Gameplay remains the same as in First Chapter—which isn’t surprising as I’ve discovered they were originally a single game that was so large in scope they had to split it in the middle, and they’re each still longer than your average Final Fantasy. As a Bracer you take on jobs at your current branch and to keep its own world building consistent, your main quest in every chapter is just another Bracer job. These tasks range from exploration and item hunts to extermination missions and the gameplay is varied enough to keep the dozens of quests fresh every time. The extermination missions were my favourite as they pit you against some really tough monsters.
Combat is turn-based and speed based. Each action you take as a particular speed value, pushing you down the turn-order-ladder depending on how long that’ll take. The higher your speed stat, the more frequent your turns will be. Attacks and Crafts—special attacks with varying effects—resolve immediately but spells aka Arts, will resolve on your next turn. So it takes a lot of strategy to go through the tough fights, figuring out when to use your crafts or attacks, when to pull out your spells and when to just use items. The biggest part of your strategy is the S-Crafts, special attacks that consume all your Craft Points and need at least 100 to unleash. They’re extremely powerful and you can take an extra turn at any point to use them, but doing so might leave you open to continuous enemy attacks until your next turn finally pops up.
It’s a challenging system that combined with the Orbments and Quartz that give you the Arts you use, allows for deep customisation of your characters and to develop complex strategies for every situation. In the First Chapter you opens new slots in your Orbment, but in this one you upgrade them to allow for more powerful quartz with amazing new properties. Depending on the ones you have equipped you’ll unlock some crazy Arts with area wide effects.

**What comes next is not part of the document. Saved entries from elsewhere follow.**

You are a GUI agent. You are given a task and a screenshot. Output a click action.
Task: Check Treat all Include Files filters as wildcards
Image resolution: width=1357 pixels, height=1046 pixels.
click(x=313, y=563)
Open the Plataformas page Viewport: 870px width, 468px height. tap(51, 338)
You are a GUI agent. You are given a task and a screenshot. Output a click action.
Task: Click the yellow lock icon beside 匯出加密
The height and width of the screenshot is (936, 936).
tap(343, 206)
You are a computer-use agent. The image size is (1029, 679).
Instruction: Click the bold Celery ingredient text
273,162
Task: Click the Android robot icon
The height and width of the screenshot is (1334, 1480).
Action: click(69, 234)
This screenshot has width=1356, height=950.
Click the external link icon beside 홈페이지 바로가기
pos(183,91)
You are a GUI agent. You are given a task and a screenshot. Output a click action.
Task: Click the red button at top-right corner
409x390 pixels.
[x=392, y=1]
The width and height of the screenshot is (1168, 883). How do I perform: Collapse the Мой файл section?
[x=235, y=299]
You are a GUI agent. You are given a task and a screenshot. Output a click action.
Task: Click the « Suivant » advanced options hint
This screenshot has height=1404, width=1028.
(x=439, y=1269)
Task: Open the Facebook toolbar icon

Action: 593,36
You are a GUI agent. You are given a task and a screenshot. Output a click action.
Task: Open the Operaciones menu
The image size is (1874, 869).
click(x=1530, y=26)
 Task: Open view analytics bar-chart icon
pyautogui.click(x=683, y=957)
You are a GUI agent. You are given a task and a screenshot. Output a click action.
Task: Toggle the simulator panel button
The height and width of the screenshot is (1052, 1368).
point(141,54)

It’s just insane how many combinations there are.
My only problem with the combat is that most boss fights follow the model of Boss + Adds, meaning you have to deal with some extremely powerful minions along with the boss. The Enforcers have this issue, making their fights sometimes feel unfair, forcing you to deal with overwhelming enemy forces.
It’s even worse if you play on Hard, a mode that lacks any form of balance. I started my first playthrough on this difficulty and had to switch down to Normal when I realised that “Hard” meant that enemies dealt triple or even quadruple the normal damage. Surviving a simple enemy fight was a harrowing experience and bosses just wrecked me with no chance of counterattacking. I’ve heard it’s better to play Hard on a New Game Plus, as you keep all your arts and equipment and I hope it’s the case because a fresh Hard run is impossible.
The game has a familiar visual style to anyone who’s played the later games in the Ys series, with 3D worlds and 2D sprites. Something I found amazing about the ones used in this game is that sometimes they blur the line between 2D and 3D, especially when the characters hug or interact with each other. In those moments, they feel so alive and natural that you’ll convince yourself they are in fact 3D models. Environments look nice as well but with most locations returning from the First Chapter, they can get a bit repetitive.
That in fact is the issue with the soundtrack. While the melodies are wonderful, up to and including the epic choir in the final boss fight, for the most part it recycles all songs from its predecessor. It’s in part understandable as they were originally a single game, but some effort could have gone into giving this one its own identity in terms of music design.
The Legend of Heroes: Trails in the Sky SC is a massive game and takes place in a world I’m only sad to leave behind. With phenomenal writing and strong gameplay, it’s a must-play for JRPG fans.